Last week I went on-site to a client that was completely down; phones, data, and all. The previous day one of our field techs spent hours trying to get them back online and ended up running out of time. Not the best scenario for the client and not the best look for my company.
The client's network isn't large or particularly complicated. Couple of switches, a few WAPs, phones, firewall, and cable modem. They rent space out of an office building and share a communal demarc.
I arrived first thing and was shown to the network closet. I asked our point of contact one question, "Has anything changed?". She told me that there is some construction going on in the building and she thought they were working in the closet at some point.
I setup and gave everything a quick visual and took some pictures with my phone. Always have a fall-back plan and document before changing anything. Then I fired up a command prompt and started a continuous ping to 8.8.8.8.
There are several options at this point but I decided to simplify. I unplugged the WAN cable and went directly into my laptop. Nothing. Hmmm. I power-cycled the modem and started getting replies. Can't be that easy. I plugged the WAN cable back in back into the switch and plugged my laptop into the network. Almost immediately my computer became really unresponsive. I rebooted and fired up Wireshark. Within seconds Wireshark was showing over 300,000 packets, and I wasn't getting any replies to the continuous pings.
Broadcast storm.
I unplugged everything from the switch except for the WAN cable and the cable running to my laptop, checked my ping to Google and starting plugging cables in one by one. Eventually, I found the culprit and left it dangling. I plugged everything else back in and the network was solid. Wireshark was averaging less than 100 packets a second. I traced the cable back to the patch panel and went to go consult with out client. Their entire network was back up and running. My best guess is that one of the construction guys saw a dangling cable and plugged it back in to be helpful. The patch panel mapped back to an office where I found a five-port switch.

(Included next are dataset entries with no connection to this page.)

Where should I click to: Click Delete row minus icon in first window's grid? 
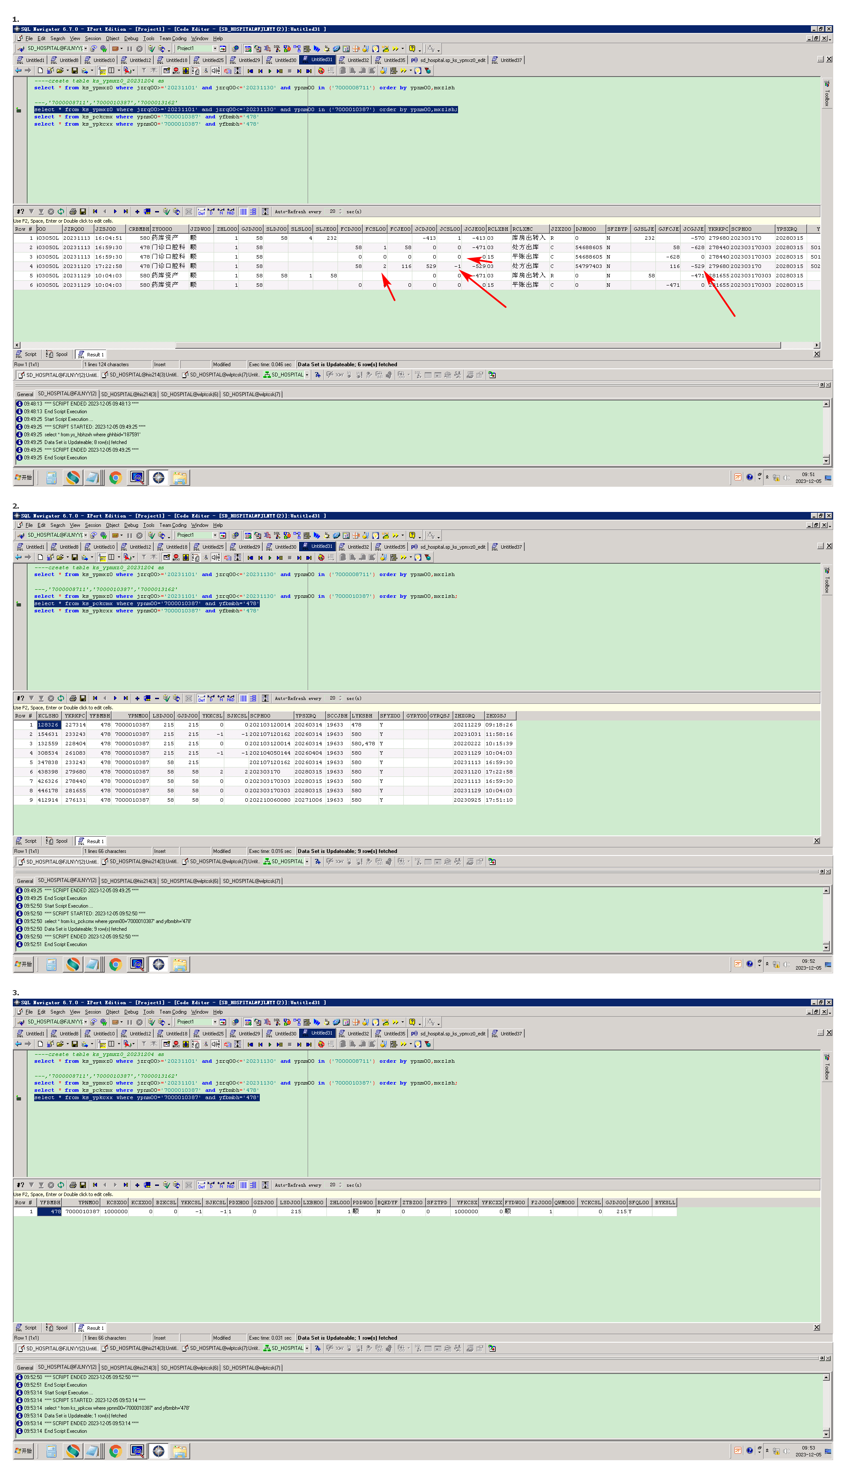[157, 212]
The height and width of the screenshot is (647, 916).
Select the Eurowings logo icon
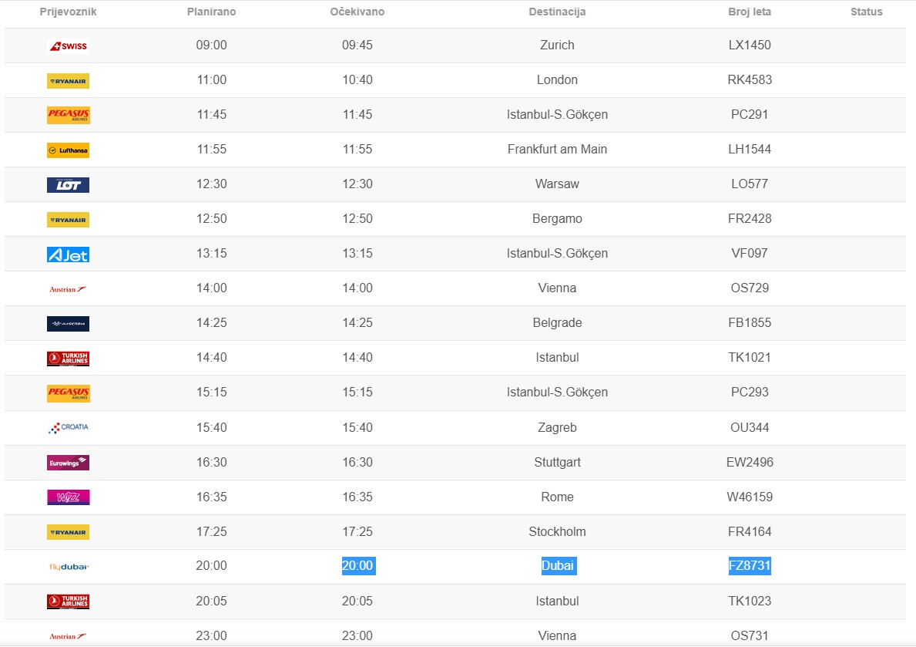(68, 463)
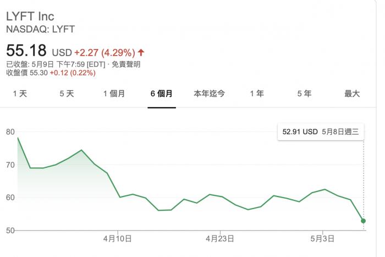The image size is (385, 257).
Task: Click the +2.27 (4.29%) change value
Action: pyautogui.click(x=105, y=53)
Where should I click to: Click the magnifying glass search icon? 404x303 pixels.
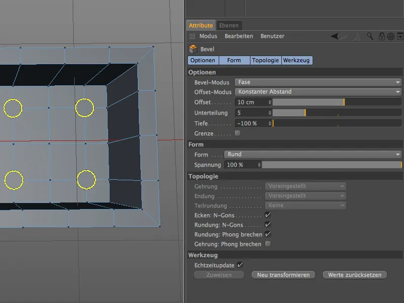pyautogui.click(x=370, y=36)
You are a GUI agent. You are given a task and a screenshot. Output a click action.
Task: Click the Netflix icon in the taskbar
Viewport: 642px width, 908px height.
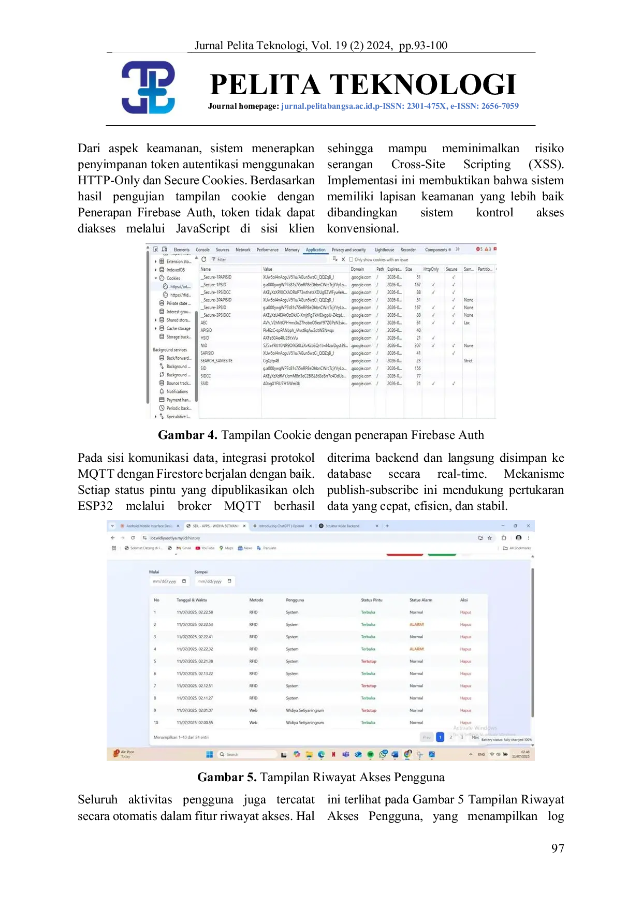coord(333,754)
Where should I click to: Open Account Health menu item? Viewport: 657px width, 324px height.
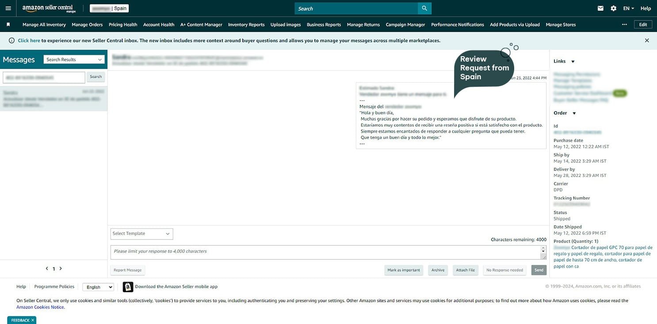[159, 25]
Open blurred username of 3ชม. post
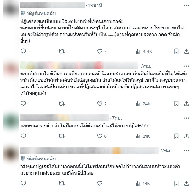 (79, 65)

When I got back to the office I discussed with the technician that had been onsite the previous day. He was stuck on the idea that it had to be an IP address conflict and spent a lot of time on the server looking at DHCP and scanning the network.
I have two main goals when troubleshooting; one - to fix the problem as quickly and thoroughly as possible, and two - learn from everything. I was reminded by my conversation how easy it is to create causation and chase evidence to support that theory. Always simplify where you can.